### Instructions for the task
An exact copy of every record below is what's needed here.
(Dataset excerpts Opens)
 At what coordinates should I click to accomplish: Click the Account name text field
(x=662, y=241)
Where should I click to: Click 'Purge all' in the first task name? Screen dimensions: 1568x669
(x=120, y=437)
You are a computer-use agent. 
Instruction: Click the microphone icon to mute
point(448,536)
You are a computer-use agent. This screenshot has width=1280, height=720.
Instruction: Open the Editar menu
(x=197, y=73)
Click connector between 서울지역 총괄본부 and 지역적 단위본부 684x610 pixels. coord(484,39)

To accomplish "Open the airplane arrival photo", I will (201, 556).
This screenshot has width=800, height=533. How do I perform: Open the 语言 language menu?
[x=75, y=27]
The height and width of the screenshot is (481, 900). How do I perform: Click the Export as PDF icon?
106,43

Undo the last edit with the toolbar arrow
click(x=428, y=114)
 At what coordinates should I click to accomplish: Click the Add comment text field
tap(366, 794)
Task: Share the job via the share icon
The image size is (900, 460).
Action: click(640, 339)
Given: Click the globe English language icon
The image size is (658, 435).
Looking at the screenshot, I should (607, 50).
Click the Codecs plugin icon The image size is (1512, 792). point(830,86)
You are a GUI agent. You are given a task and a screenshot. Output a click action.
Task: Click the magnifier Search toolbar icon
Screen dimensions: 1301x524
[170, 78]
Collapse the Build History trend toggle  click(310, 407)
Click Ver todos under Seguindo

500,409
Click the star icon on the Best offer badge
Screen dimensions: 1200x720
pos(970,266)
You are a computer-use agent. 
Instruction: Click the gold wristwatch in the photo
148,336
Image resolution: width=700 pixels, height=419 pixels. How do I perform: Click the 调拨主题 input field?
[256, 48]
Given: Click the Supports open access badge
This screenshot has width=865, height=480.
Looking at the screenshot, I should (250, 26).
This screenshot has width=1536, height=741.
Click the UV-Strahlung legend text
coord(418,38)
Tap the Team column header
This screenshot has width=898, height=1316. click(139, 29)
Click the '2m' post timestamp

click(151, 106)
(Dataset excerpts Closes)
### Reply
 At what coordinates should I click to accomplish: Click the Account name text field
(x=662, y=241)
Where should I click to: Click 'Purge all' in the first task name? Screen dimensions: 1568x669
(x=120, y=437)
You are a computer-use agent. 
Instruction: Click the microphone icon to mute
point(448,536)
You are a computer-use agent. This screenshot has width=1280, height=720.
Instruction: Open the Editar menu
(x=197, y=73)
Click connector between 서울지역 총괄본부 and 지역적 단위본부 684x610 pixels. coord(484,39)

To accomplish "Open the airplane arrival photo", I will (201, 556).
This screenshot has width=800, height=533. How do I perform: Open the 语言 language menu?
[x=75, y=27]
The height and width of the screenshot is (481, 900). How do I perform: Click the Export as PDF icon?
106,43

Undo the last edit with the toolbar arrow
click(x=428, y=114)
 At what coordinates should I click to accomplish: Click the Add comment text field
tap(366, 794)
Task: Share the job via the share icon
The image size is (900, 460).
Action: click(640, 339)
Given: Click the globe English language icon
The image size is (658, 435).
Looking at the screenshot, I should (607, 50).
Click the Codecs plugin icon The image size is (1512, 792). point(830,86)
You are a GUI agent. You are given a task and a screenshot. Output a click action.
Task: Click the magnifier Search toolbar icon
Screen dimensions: 1301x524
[170, 78]
Collapse the Build History trend toggle  click(310, 407)
Click Ver todos under Seguindo

500,409
Click the star icon on the Best offer badge
Screen dimensions: 1200x720
pos(970,266)
You are a computer-use agent. 
Instruction: Click the gold wristwatch in the photo
148,336
Image resolution: width=700 pixels, height=419 pixels. How do I perform: Click the 调拨主题 input field?
[256, 48]
Given: Click the Supports open access badge
This screenshot has width=865, height=480.
Looking at the screenshot, I should (250, 26).
This screenshot has width=1536, height=741.
Click the UV-Strahlung legend text
coord(418,38)
Tap the Team column header
This screenshot has width=898, height=1316. click(139, 29)
Click the '2m' post timestamp

click(151, 106)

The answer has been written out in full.